=== Section Start ===
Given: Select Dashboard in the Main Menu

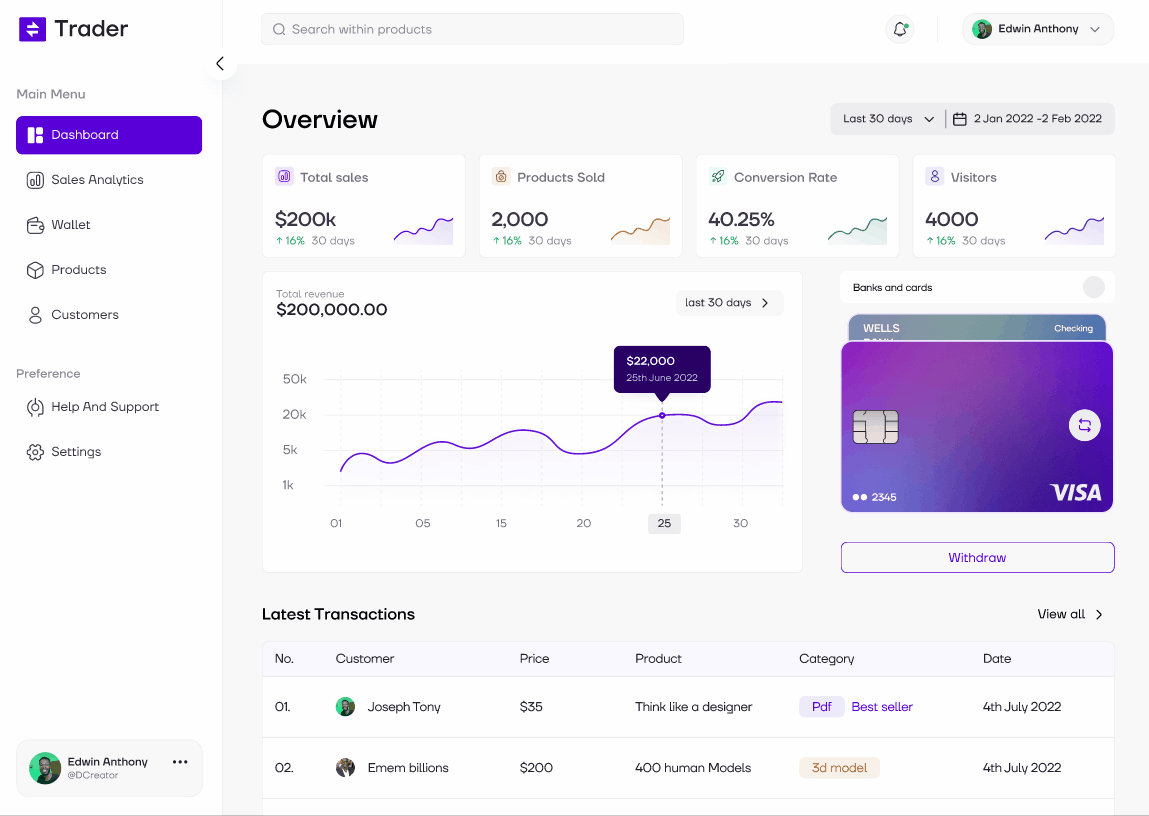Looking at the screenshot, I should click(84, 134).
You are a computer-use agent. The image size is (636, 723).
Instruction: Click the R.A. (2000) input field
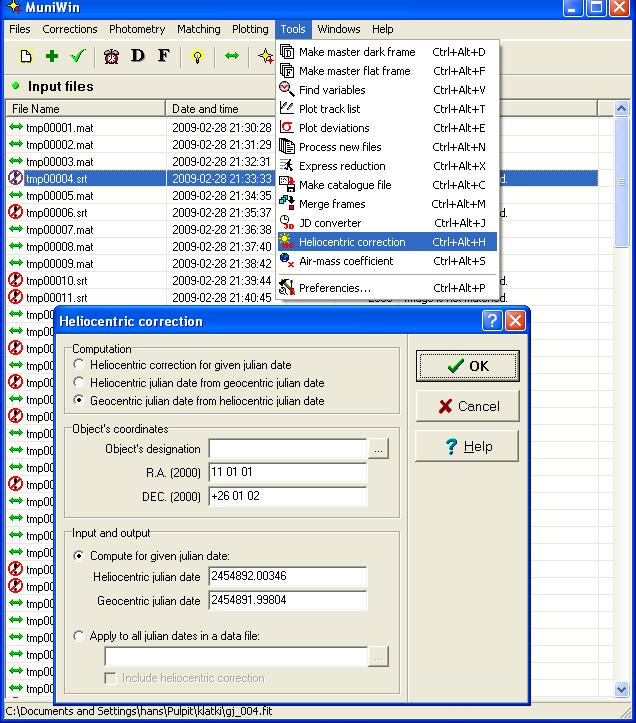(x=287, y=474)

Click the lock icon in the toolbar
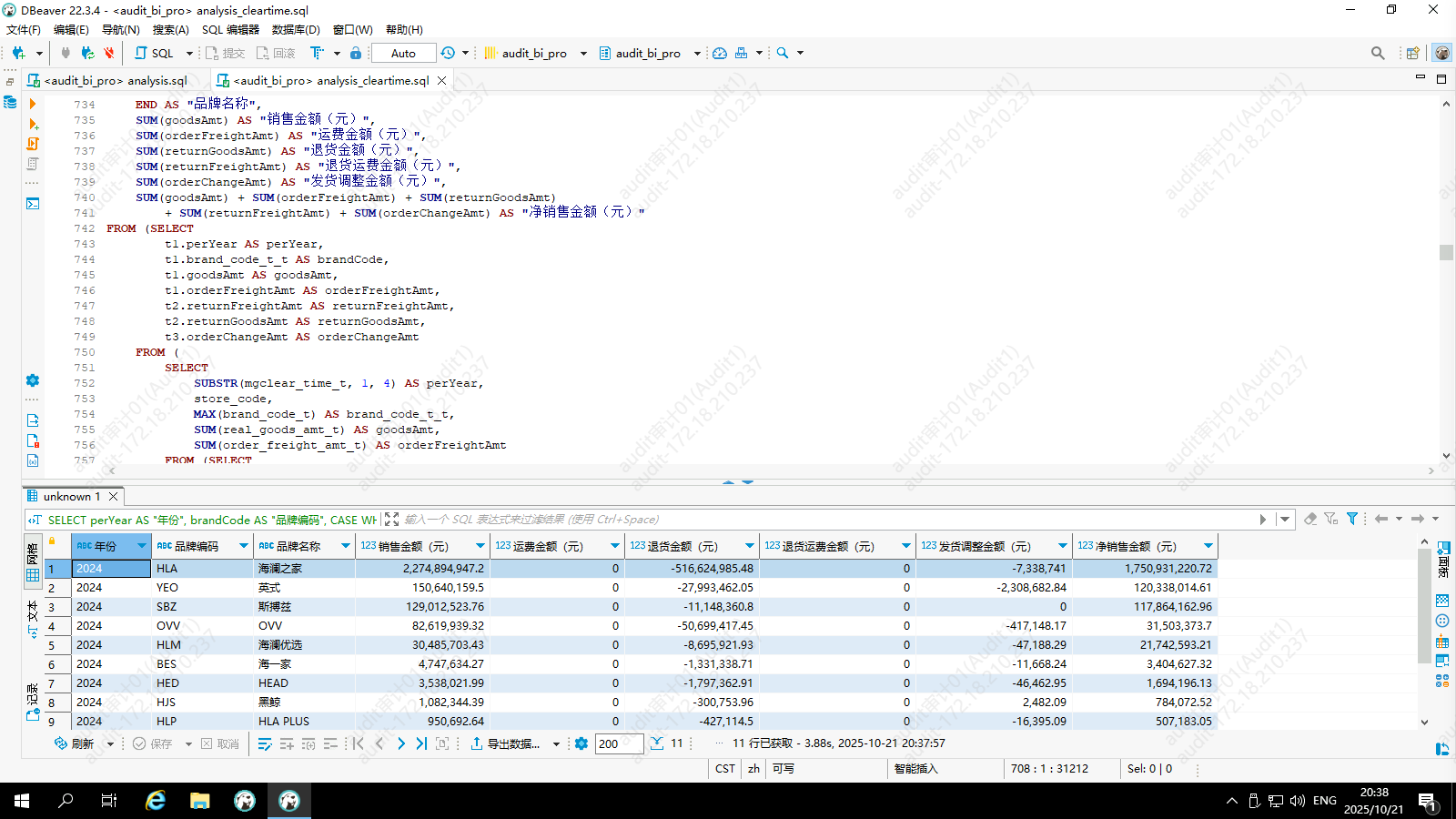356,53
=== Section End ===
=== Section Start ===
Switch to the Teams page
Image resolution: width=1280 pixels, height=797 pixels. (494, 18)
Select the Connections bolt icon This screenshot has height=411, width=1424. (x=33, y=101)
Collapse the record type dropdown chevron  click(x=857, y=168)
=== Section End ===
=== Section Start ===
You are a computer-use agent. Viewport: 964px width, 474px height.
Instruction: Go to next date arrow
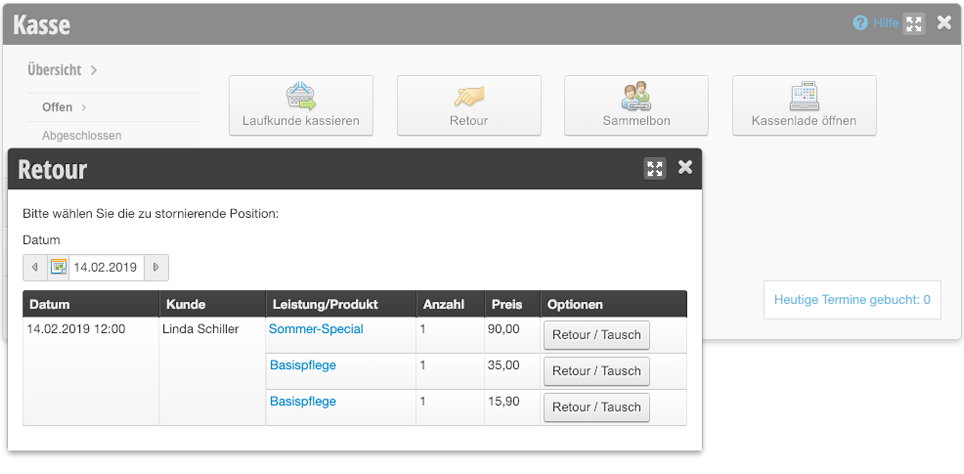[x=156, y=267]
=== Section End ===
Would you count the lines in the data that contain the word "agent" and state only the number?

2